What is needed is an exact copy of the lines in the listing below, from the one with "The height and width of the screenshot is (835, 1484)." up to and including the one with "Click the 学生デジタル窓口", with no other lines.
----------
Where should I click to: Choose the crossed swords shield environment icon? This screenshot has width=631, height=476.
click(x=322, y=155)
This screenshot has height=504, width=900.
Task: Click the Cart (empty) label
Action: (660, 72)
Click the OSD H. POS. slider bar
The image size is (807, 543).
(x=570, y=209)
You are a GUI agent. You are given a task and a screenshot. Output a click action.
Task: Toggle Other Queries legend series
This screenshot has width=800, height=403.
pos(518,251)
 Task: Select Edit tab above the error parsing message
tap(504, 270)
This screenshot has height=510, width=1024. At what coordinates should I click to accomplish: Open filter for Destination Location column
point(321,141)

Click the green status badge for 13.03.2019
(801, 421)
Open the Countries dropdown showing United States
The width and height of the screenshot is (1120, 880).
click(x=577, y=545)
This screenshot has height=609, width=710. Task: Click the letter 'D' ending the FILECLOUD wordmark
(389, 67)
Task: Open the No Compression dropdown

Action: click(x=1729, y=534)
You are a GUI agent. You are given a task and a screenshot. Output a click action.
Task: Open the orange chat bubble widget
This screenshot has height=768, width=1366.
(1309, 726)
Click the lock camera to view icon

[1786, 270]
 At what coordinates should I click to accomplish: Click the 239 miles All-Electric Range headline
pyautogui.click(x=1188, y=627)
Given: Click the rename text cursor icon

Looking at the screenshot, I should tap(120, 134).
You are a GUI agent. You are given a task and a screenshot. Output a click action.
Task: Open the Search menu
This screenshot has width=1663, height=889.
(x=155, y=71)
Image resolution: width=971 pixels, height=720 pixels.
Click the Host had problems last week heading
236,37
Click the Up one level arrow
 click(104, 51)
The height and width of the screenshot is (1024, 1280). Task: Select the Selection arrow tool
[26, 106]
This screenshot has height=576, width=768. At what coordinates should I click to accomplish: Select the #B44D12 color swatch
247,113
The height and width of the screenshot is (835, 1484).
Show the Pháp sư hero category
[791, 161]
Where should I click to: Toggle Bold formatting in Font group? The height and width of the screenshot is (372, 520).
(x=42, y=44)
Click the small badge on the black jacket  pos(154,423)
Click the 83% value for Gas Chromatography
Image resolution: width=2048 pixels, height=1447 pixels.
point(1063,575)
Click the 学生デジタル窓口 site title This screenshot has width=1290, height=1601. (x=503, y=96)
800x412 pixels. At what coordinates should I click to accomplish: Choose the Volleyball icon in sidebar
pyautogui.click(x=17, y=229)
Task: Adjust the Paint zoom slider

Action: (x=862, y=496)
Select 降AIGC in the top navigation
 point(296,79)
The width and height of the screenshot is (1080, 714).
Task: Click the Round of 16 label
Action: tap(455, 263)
----------
## Expected answer
The height and width of the screenshot is (835, 1484).
Show the Pháp sư hero category
[791, 161]
Where should I click to: Toggle Bold formatting in Font group? The height and width of the screenshot is (372, 520).
(x=42, y=44)
Click the small badge on the black jacket  pos(154,423)
Click the 83% value for Gas Chromatography
Image resolution: width=2048 pixels, height=1447 pixels.
point(1063,575)
Click the 学生デジタル窓口 site title This screenshot has width=1290, height=1601. (x=503, y=96)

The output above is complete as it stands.